▶ _Work request_
Would you please repeat the material exactly, from the first line to the last?

----

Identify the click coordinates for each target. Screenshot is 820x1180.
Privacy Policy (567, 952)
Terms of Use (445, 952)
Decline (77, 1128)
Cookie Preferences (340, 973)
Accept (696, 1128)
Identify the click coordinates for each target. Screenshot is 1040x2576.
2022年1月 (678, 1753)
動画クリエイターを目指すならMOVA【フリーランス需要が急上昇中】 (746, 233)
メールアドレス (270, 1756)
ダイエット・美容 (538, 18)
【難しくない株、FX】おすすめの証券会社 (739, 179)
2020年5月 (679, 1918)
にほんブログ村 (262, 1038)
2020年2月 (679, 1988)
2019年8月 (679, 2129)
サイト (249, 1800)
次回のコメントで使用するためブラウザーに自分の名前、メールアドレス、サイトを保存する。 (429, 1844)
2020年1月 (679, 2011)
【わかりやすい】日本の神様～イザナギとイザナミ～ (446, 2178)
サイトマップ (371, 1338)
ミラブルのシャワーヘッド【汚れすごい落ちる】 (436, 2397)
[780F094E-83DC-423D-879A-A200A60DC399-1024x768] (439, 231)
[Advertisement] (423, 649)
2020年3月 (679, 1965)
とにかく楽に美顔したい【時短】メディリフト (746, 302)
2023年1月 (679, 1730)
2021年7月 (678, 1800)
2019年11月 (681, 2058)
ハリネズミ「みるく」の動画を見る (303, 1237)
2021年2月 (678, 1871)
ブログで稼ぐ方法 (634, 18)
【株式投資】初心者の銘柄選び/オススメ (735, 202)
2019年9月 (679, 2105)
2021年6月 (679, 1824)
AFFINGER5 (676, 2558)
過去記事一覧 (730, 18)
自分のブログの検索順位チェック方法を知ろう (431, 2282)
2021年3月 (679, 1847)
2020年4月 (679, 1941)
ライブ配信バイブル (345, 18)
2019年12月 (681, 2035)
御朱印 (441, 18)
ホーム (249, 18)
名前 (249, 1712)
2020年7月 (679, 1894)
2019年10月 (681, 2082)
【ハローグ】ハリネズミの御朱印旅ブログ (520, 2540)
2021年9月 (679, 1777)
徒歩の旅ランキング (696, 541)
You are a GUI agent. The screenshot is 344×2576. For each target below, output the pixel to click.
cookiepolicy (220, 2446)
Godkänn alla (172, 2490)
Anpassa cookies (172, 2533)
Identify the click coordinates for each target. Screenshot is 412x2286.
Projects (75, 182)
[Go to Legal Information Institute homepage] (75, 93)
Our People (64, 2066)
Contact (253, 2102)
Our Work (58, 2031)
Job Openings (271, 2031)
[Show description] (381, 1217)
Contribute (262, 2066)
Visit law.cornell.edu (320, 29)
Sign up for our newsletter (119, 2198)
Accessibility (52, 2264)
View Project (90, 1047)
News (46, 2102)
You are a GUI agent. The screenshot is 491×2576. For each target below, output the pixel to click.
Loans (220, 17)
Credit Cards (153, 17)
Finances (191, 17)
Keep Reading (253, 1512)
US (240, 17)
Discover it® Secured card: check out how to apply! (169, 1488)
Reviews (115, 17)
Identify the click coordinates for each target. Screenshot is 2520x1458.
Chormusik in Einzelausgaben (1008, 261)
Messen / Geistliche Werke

----

▶ _Answer for this exercise_
Identify the click coordinates for each target. Screenshot is 820x1180.
Privacy Policy (567, 952)
Terms of Use (445, 952)
Decline (77, 1128)
Cookie Preferences (340, 973)
Accept (696, 1128)
Identify the click coordinates for each target. Screenshot is 1040x2576.
2022年1月 (678, 1753)
動画クリエイターを目指すならMOVA【フリーランス需要が急上昇中】 (746, 233)
メールアドレス (270, 1756)
ダイエット・美容 (538, 18)
【難しくない株、FX】おすすめの証券会社 (739, 179)
2020年5月 (679, 1918)
にほんブログ村 (262, 1038)
2020年2月 (679, 1988)
2019年8月 (679, 2129)
サイト (249, 1800)
次回のコメントで使用するためブラウザーに自分の名前、メールアドレス、サイトを保存する。 (429, 1844)
2020年1月 (679, 2011)
【わかりやすい】日本の神様～イザナギとイザナミ～ (446, 2178)
サイトマップ (371, 1338)
ミラブルのシャワーヘッド【汚れすごい落ちる】 (436, 2397)
[780F094E-83DC-423D-879A-A200A60DC399-1024x768] (439, 231)
[Advertisement] (423, 649)
2020年3月 (679, 1965)
とにかく楽に美顔したい【時短】メディリフト (746, 302)
2023年1月 (679, 1730)
2021年7月 (678, 1800)
2019年11月 (681, 2058)
ハリネズミ「みるく」の動画を見る (303, 1237)
2021年2月 (678, 1871)
ブログで稼ぐ方法 (634, 18)
【株式投資】初心者の銘柄選び/オススメ (735, 202)
2019年9月 (679, 2105)
2021年6月 (679, 1824)
AFFINGER5 (676, 2558)
過去記事一覧 (730, 18)
自分のブログの検索順位チェック方法を知ろう (431, 2282)
2021年3月 (679, 1847)
2020年4月 (679, 1941)
ライブ配信バイブル (345, 18)
2019年12月 (681, 2035)
御朱印 (441, 18)
ホーム (249, 18)
名前 (249, 1712)
2020年7月 (679, 1894)
2019年10月 (681, 2082)
【ハローグ】ハリネズミの御朱印旅ブログ (520, 2540)
2021年9月 (679, 1777)
徒歩の旅ランキング (696, 541)
You are a GUI agent. The screenshot is 344×2576. For each target below, output the pixel to click.
cookiepolicy (220, 2446)
Godkänn alla (172, 2490)
Anpassa cookies (172, 2533)
Identify the click coordinates for each target. Screenshot is 412x2286.
Projects (75, 182)
[Go to Legal Information Institute homepage] (75, 93)
Our People (64, 2066)
Contact (253, 2102)
Our Work (58, 2031)
Job Openings (271, 2031)
[Show description] (381, 1217)
Contribute (262, 2066)
Visit law.cornell.edu (320, 29)
Sign up for our newsletter (119, 2198)
Accessibility (52, 2264)
View Project (90, 1047)
News (46, 2102)
You are a GUI agent. The screenshot is 491×2576. For each target below, output the pixel to click.
Loans (220, 17)
Credit Cards (153, 17)
Finances (191, 17)
Keep Reading (253, 1512)
US (240, 17)
Discover it® Secured card: check out how to apply! (169, 1488)
Reviews (115, 17)
Identify the click coordinates for each target. Screenshot is 2520x1458.
Chormusik in Einzelausgaben (1008, 261)
Messen / Geistliche Werke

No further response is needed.